(Given passage begins)

A fire that started last week in the Whyte Lake area of West Vancouver is 100 per cent contained but the terrain is still so dangerous that crews haven’t been able assess the damage. Trails in the area remain closed until further notice as there are still hot spots, hazardous trees and loose terrain.
West Vancouver Fire and Rescue has taken over the scene after initially working with Metro Vancouver and other crews from the North Shore. Fire Chief Randy Heath said the department is in the patrol stage, watching for hot spots and deep-seated heat in the ground.
“It’s a real slow process of watching and using our senses of smell and sight,” Heath said.
If any smouldering is spotted, crews are going in and putting it out immediately, he added.
The fire grew to three hectares in size, prompting the closure of the Baden Powell Trail and the Black Mountain Trail. The trails will remain closed until further notice and the public is asked to stay out of the area.
Last week, assistant fire chief Jeff Bush said the fire looked like it was human caused, but added he didn’t think an exact cause would be found.
Heath praised the joint effort by the three North Shore firefighting crews as well as Metro Vancouver fire fighters in battling the Horseshoe Bay fire.
In the meantime, the wildfires from the Pacific Northwest area have prompted an air-quality advisory from Metro Vancouver because of airborne particulate matter.
According to the advisory, the concentration of smoke can vary across the region depending on winds, temperature and how the fires develop.

(Given passage ends)
(Data for analysis begins)

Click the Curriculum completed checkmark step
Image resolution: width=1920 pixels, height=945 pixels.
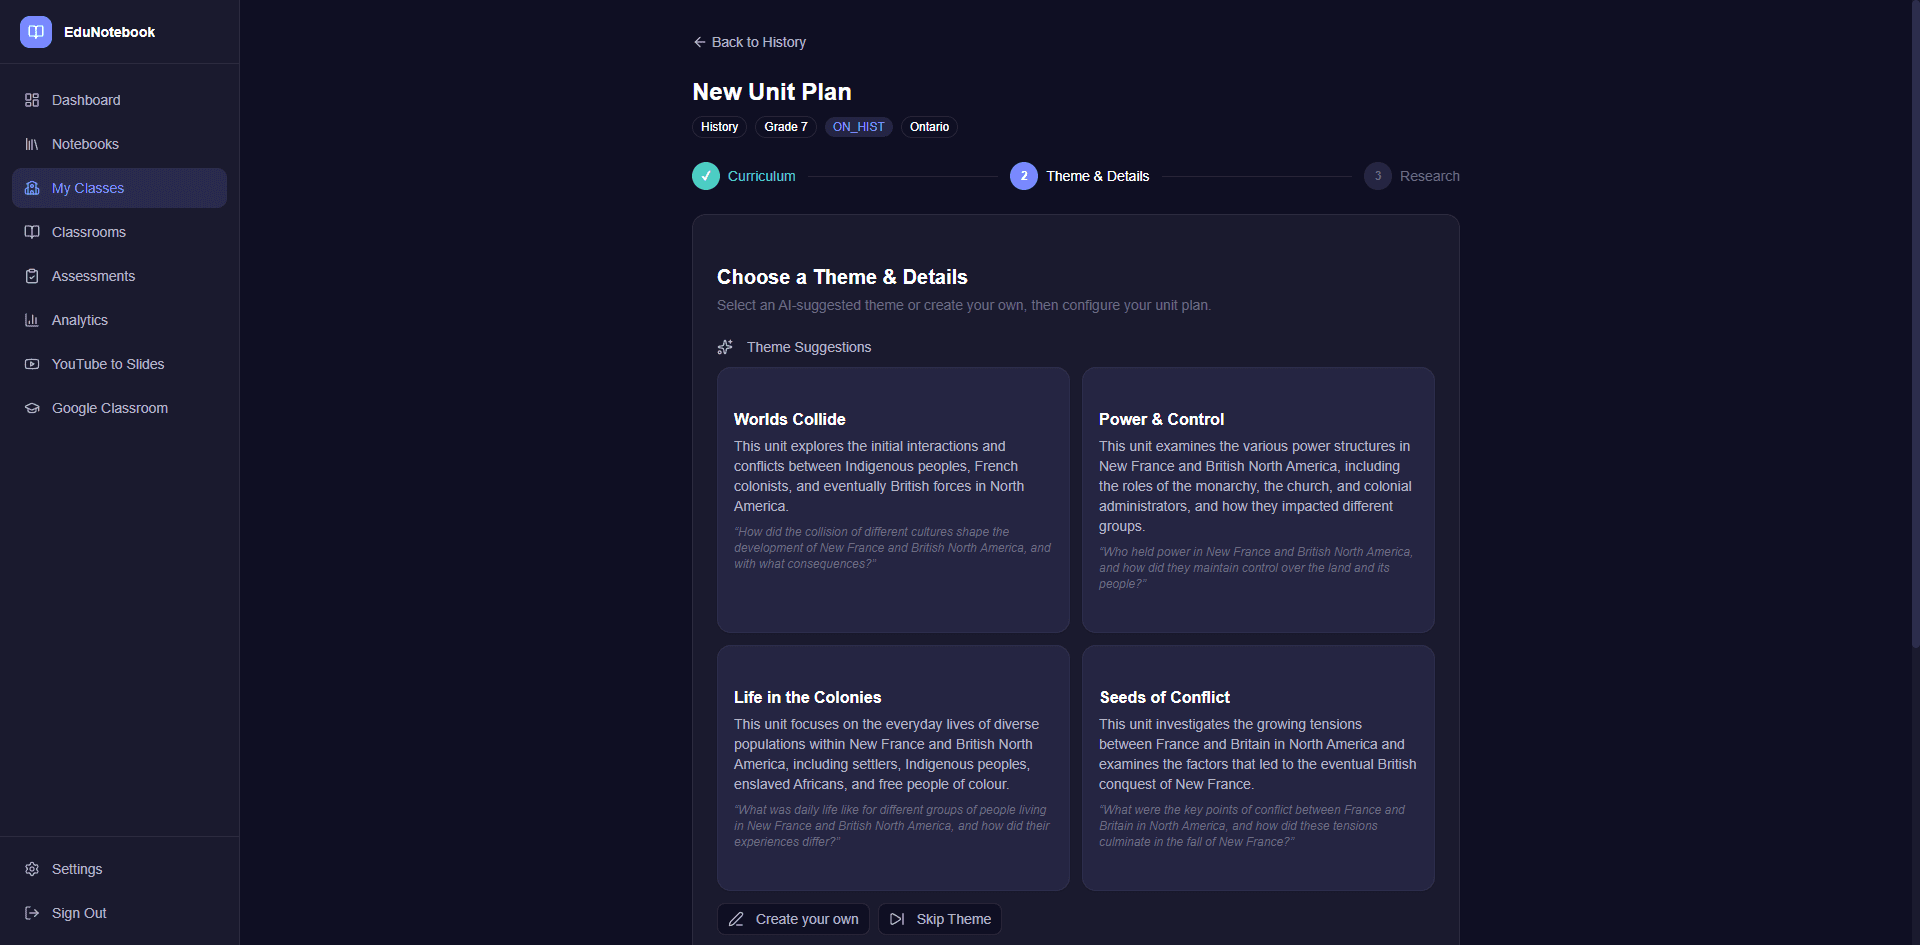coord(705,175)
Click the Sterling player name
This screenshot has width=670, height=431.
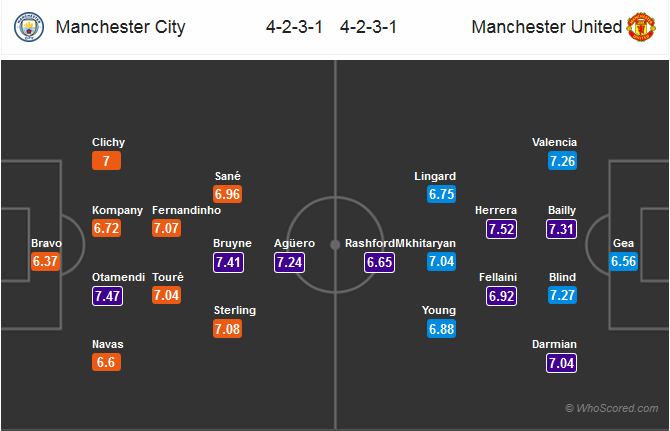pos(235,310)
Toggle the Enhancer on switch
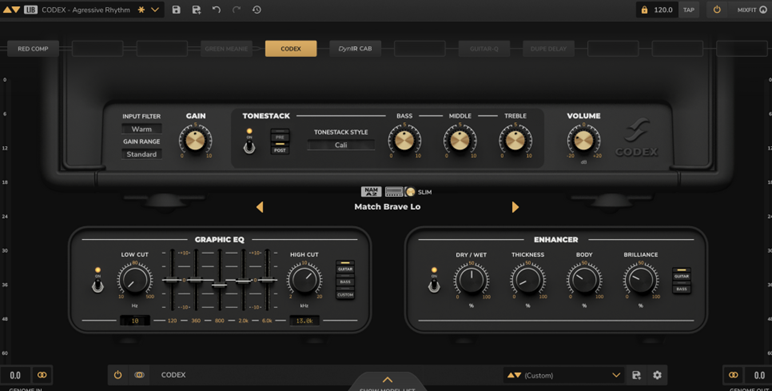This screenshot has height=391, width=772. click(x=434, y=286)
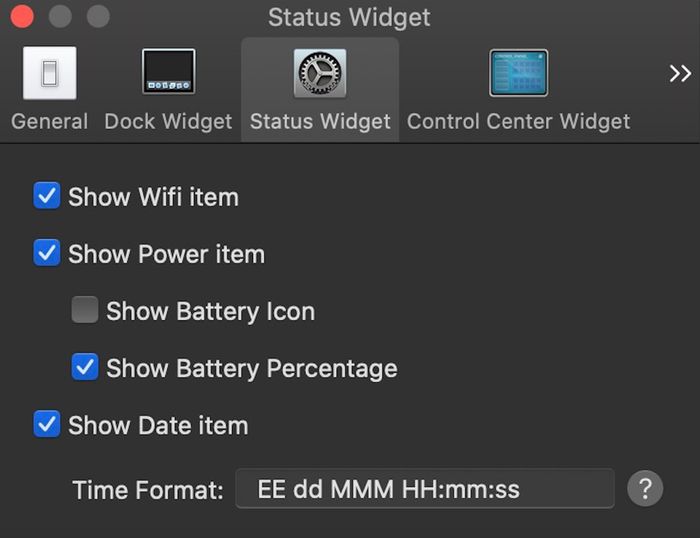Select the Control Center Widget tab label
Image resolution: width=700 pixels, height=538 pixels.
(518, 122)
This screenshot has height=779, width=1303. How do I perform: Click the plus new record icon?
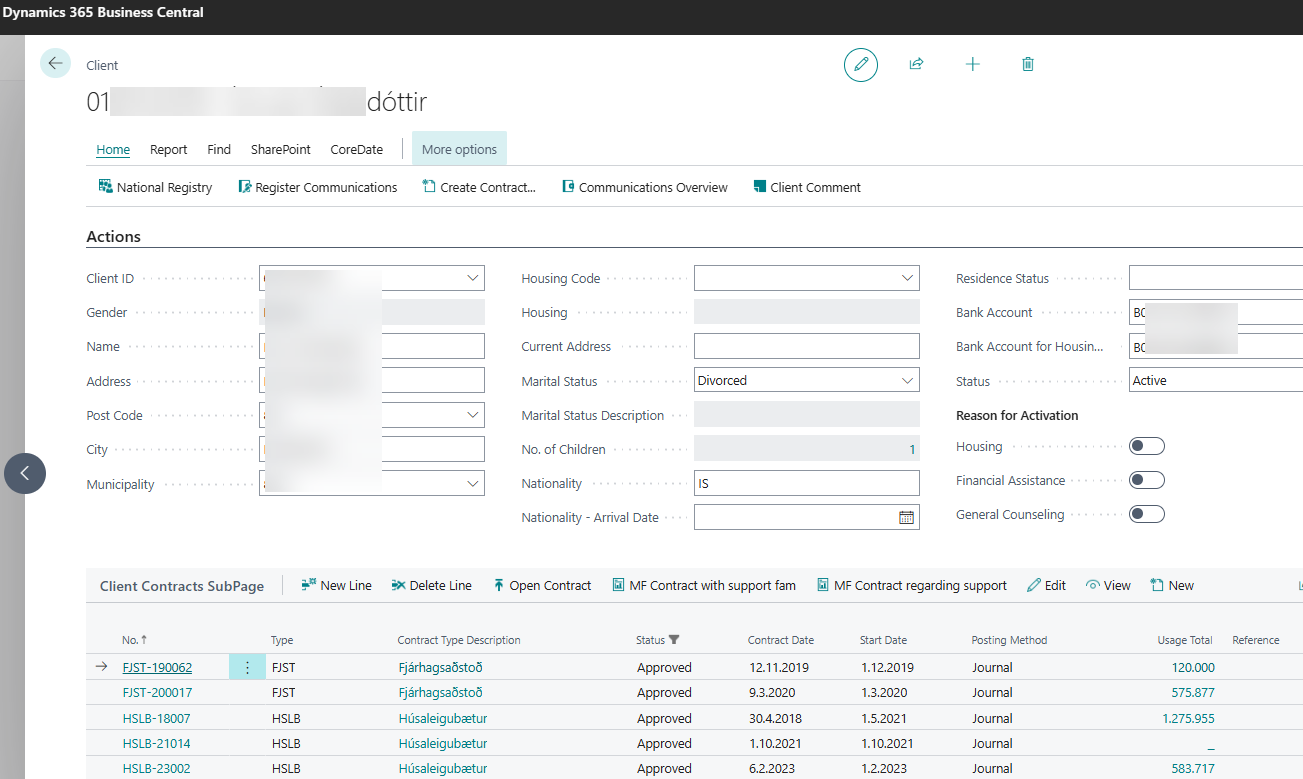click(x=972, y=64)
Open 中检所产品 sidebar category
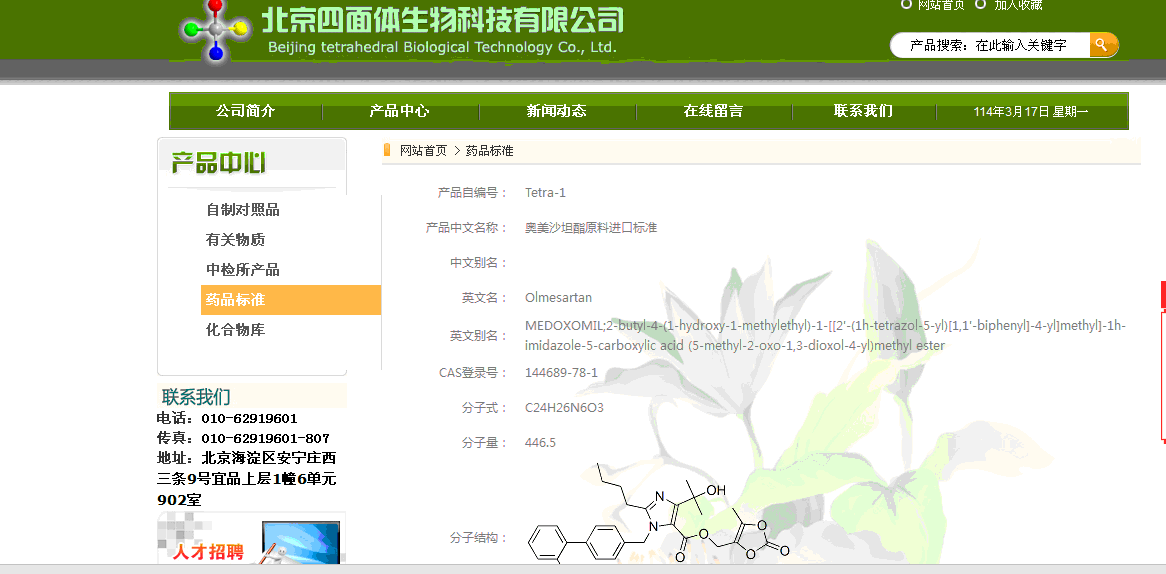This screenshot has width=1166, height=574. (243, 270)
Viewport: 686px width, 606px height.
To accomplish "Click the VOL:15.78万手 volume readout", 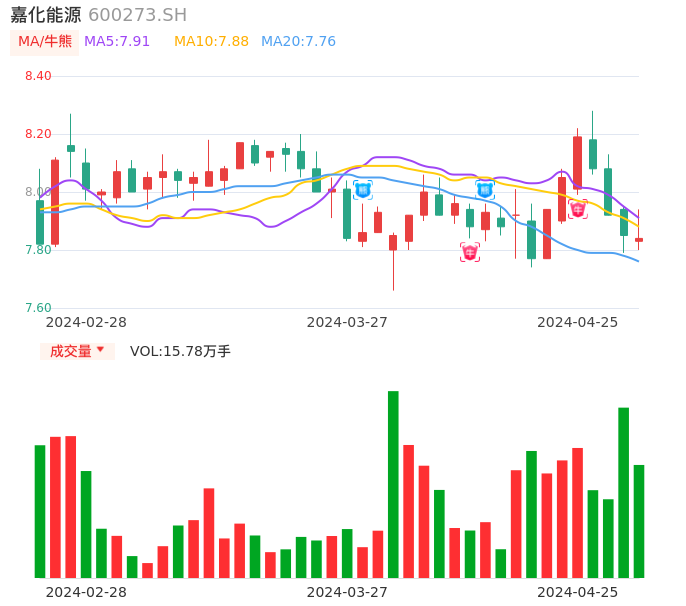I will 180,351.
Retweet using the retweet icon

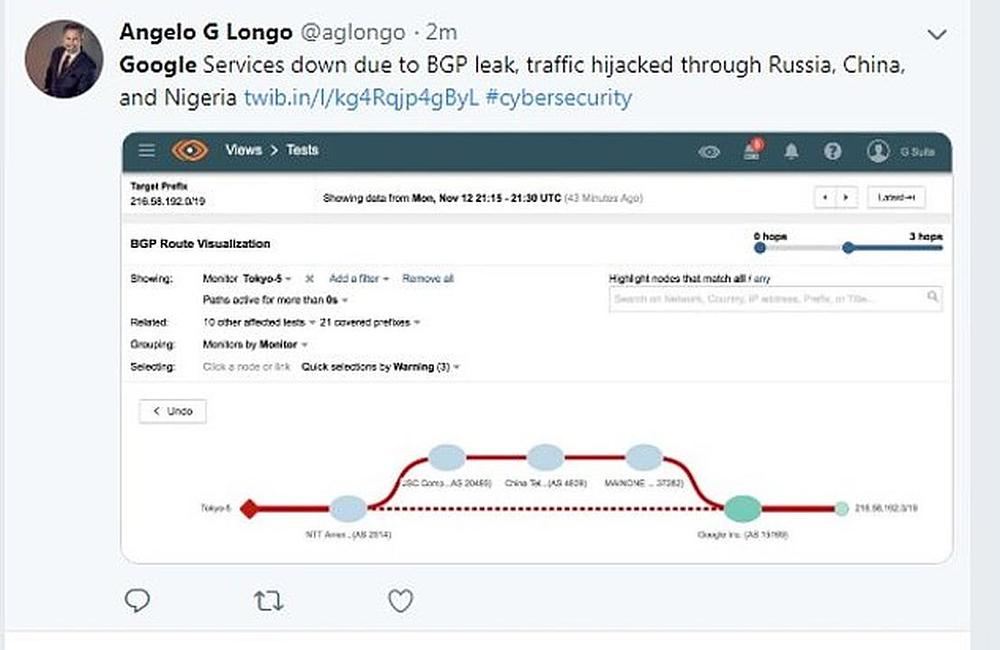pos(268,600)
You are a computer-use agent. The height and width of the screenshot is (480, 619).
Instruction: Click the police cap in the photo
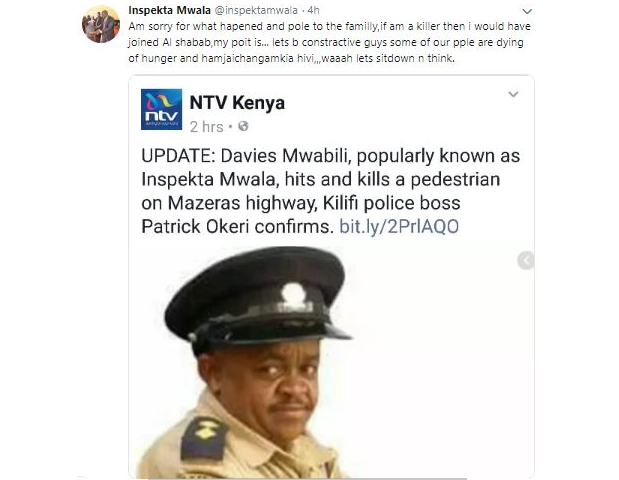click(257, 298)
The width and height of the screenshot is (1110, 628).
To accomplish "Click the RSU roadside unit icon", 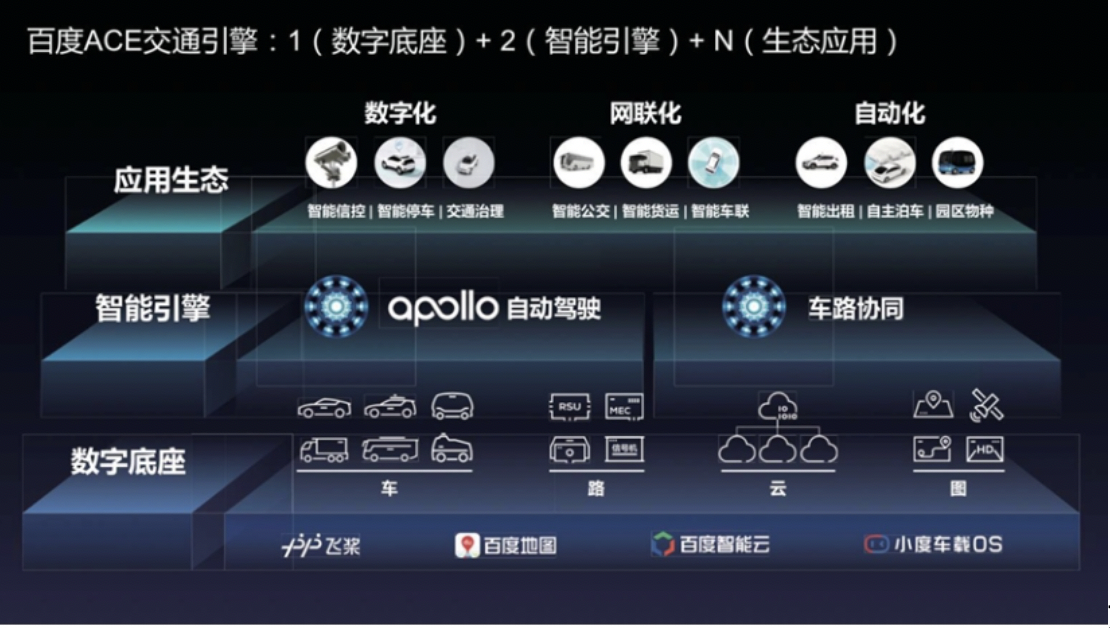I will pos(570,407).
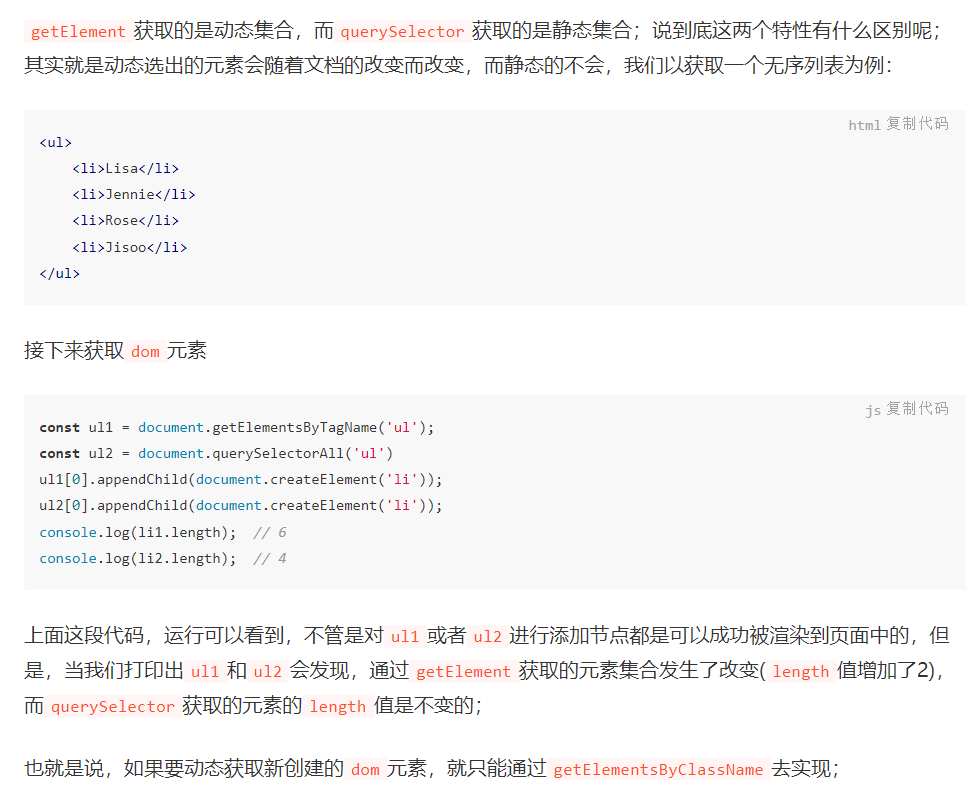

(Data for analysis ends)

Return the full West Vancouver wildfire article above, word for word, with no changes.

▶ [Task response]:
A fire that started last week in the Whyte Lake area of West Vancouver is 100 per cent contained but the terrain is still so dangerous that crews haven’t been able assess the damage. Trails in the area remain closed until further notice as there are still hot spots, hazardous trees and loose terrain.
West Vancouver Fire and Rescue has taken over the scene after initially working with Metro Vancouver and other crews from the North Shore. Fire Chief Randy Heath said the department is in the patrol stage, watching for hot spots and deep-seated heat in the ground.
“It’s a real slow process of watching and using our senses of smell and sight,” Heath said.
If any smouldering is spotted, crews are going in and putting it out immediately, he added.
The fire grew to three hectares in size, prompting the closure of the Baden Powell Trail and the Black Mountain Trail. The trails will remain closed until further notice and the public is asked to stay out of the area.
Last week, assistant fire chief Jeff Bush said the fire looked like it was human caused, but added he didn’t think an exact cause would be found.
Heath praised the joint effort by the three North Shore firefighting crews as well as Metro Vancouver fire fighters in battling the Horseshoe Bay fire.
In the meantime, the wildfires from the Pacific Northwest area have prompted an air-quality advisory from Metro Vancouver because of airborne particulate matter.
According to the advisory, the concentration of smoke can vary across the region depending on winds, temperature and how the fires develop.